Back to profitability - Orascom Development posts first quarterly profit
since 1Q 2011

Despite the continued challenging market environment in Egypt, Orascom
Development returned to profitability in 1Q 2014. The net profit
attributable to shareholders of the company was CHF 5.0 million after a CHF
19.1 million loss in the comparable period. Notably, this marked the first
quarterly profit since 1Q 2011, the beginning of the Egyptian Revolution.
Key drivers of this pleasing result were a 21% revenue growth on the back
of enhanced Real Estate & Construction activity as well as gains related to
the settlement of various litigation cases.
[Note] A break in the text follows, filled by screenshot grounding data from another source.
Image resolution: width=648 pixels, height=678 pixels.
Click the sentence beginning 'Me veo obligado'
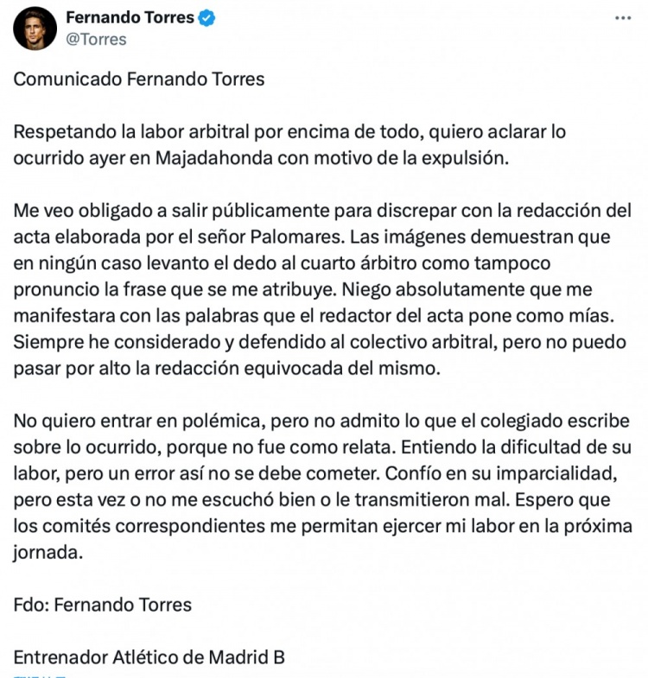[322, 224]
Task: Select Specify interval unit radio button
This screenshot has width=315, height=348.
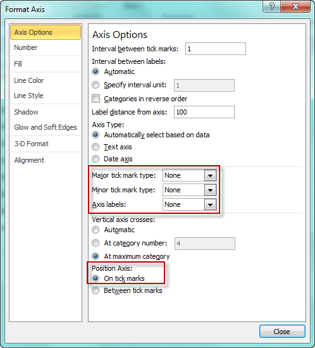Action: tap(96, 85)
Benefits from the Group-wide
cost savings program are materializing, and the ongoing review and
carve-out of certain un-profitable and non-core business lines will further
reduce the cost base and will help in achieving the communicated CHF 50
million savings target.

Altdorf/Cairo, 28 May 2014 - After a challenging financial year 2013 and
despite continued headwinds in the hotel segment, Orascom Development
Holding AG (Orascom Development) returned to profitability in 1Q 2014.
Revenues increased by 21% to CHF 69.8 million (1Q 2013: CHF 57.9 million),
mainly due to increased real estate deliveries in Egypt. The net profit
attributable to shareholders of the company reached CHF 5.0 million after a
CHF 19.1 million loss in the first quarter last year. The result was partly
also due to lower foreign exchange losses and gains related to the
settlement of various litigation. The adjusted EBITDA for the period was
CHF 9.5 million (1Q 2013: 4.3 million), again underscoring the strength of
the business model even in this tough environment.
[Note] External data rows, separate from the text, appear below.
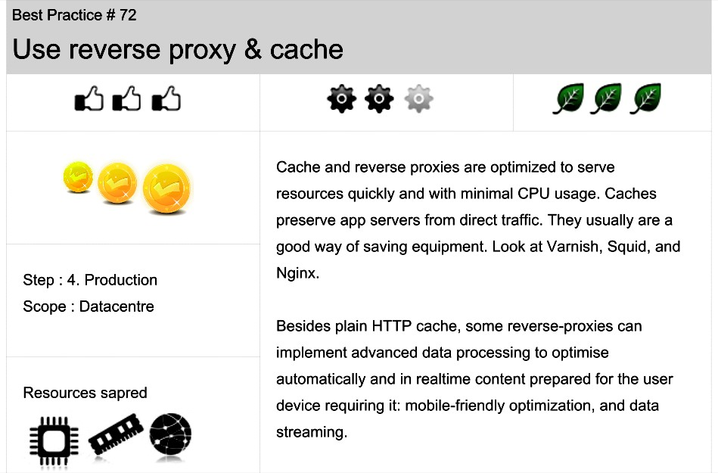Viewport: 718px width, 473px height.
Task: Click the first green leaf icon
Action: tap(568, 98)
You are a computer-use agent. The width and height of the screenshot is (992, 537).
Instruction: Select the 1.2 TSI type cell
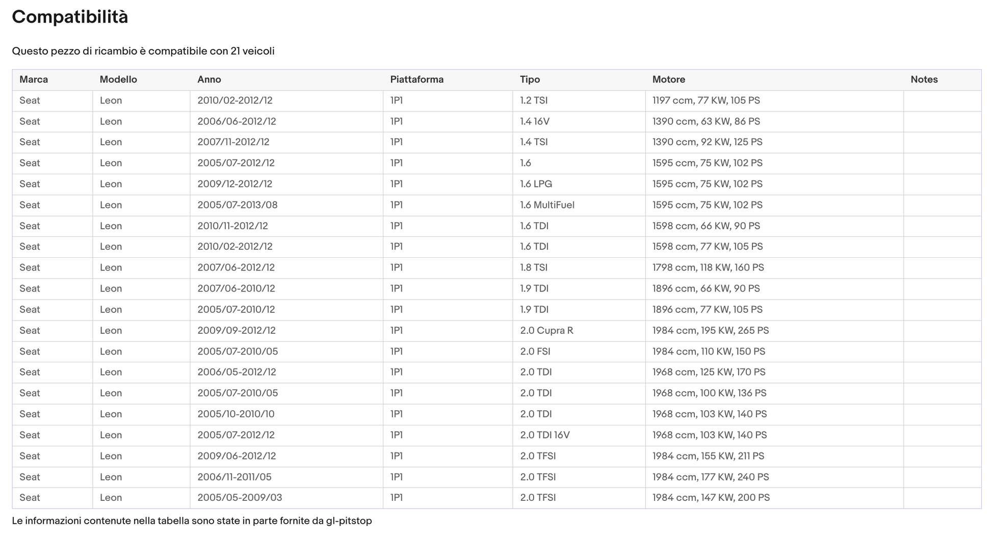pyautogui.click(x=534, y=100)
Hotel performance continues to suffer from travel bans & airlift cuts on
the Taba region, but mitigating measures have been initiated

The hotel segment continued to suffer from travel bans issued on Egypt in
the first quarter 2014. The average occupancy rate declined to 42% (1Q
2013: 56%) and revenues slipped to CHF 23.6 million (1Q 2013: CHF 34.9
million), equivalent to 34% of Group revenues. The adjusted segment EBITDA
amounted to CHF 1.7 million (1Q 2013: CHF 10.2 million). TRevPAR (Total
Revenues per Available Room) declined to CHF 38 (1Q 2013: CHF 58).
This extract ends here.